TASK ITEM ▸
Produce a word-for-word restatement of the lines from the line with "January 2023 (663, 674)" to the end of the listing below, inclusive.
______
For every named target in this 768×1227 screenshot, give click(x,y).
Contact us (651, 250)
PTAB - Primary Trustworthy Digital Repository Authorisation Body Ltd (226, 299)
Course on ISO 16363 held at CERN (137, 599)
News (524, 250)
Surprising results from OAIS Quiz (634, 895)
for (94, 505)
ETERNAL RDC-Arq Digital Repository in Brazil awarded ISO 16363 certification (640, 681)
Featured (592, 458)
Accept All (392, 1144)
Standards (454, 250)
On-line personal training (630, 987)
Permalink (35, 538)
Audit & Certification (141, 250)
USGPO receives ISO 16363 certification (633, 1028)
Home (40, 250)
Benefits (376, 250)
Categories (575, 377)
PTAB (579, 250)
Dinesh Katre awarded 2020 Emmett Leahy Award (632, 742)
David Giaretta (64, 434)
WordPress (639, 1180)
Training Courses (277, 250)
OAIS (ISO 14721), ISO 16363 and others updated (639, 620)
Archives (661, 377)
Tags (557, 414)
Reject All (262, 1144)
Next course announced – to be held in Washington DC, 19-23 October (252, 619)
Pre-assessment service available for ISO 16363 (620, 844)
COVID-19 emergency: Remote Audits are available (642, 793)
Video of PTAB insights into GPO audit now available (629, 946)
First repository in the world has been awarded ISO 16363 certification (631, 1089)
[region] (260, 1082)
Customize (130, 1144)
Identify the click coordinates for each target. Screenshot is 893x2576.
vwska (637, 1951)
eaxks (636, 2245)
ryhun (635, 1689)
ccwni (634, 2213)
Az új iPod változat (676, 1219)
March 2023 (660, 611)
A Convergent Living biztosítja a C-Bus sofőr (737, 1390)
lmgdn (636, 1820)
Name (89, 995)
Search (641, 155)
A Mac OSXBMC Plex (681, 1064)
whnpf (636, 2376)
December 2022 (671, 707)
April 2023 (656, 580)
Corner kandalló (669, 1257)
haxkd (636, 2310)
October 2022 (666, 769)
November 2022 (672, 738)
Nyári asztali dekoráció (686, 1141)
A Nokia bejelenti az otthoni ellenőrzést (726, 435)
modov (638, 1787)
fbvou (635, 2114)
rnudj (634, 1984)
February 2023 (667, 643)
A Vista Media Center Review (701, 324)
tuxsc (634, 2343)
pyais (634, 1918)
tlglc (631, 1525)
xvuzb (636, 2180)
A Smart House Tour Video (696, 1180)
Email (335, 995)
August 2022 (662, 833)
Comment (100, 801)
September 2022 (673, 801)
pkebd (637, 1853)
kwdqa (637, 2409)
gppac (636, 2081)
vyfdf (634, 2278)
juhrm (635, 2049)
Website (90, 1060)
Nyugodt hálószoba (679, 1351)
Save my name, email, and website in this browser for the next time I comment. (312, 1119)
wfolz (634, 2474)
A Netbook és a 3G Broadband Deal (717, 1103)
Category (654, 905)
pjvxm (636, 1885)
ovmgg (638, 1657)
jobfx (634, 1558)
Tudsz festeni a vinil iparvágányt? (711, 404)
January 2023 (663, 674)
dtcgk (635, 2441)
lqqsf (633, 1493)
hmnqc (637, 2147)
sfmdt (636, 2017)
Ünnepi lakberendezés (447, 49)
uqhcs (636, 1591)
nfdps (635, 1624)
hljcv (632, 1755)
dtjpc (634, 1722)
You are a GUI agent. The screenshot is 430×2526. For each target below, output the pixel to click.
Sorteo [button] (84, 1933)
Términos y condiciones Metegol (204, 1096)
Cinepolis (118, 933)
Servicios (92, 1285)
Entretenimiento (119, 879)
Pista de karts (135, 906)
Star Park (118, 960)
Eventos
______
RESPONSE TO THE TASK ▸
January 2023 (663, 674)
dtcgk (635, 2441)
lqqsf (633, 1493)
hmnqc (637, 2147)
sfmdt (636, 2017)
Ünnepi lakberendezés (447, 49)
uqhcs (636, 1591)
nfdps (635, 1624)
hljcv (632, 1755)
dtjpc (634, 1722)
You are a GUI agent. The screenshot is 430×2526. For each target below, output the pixel to click.
Sorteo [button] (84, 1933)
Términos y condiciones Metegol (204, 1096)
Cinepolis (118, 933)
Servicios (92, 1285)
Entretenimiento (119, 879)
Pista de karts (135, 906)
Star Park (118, 960)
Eventos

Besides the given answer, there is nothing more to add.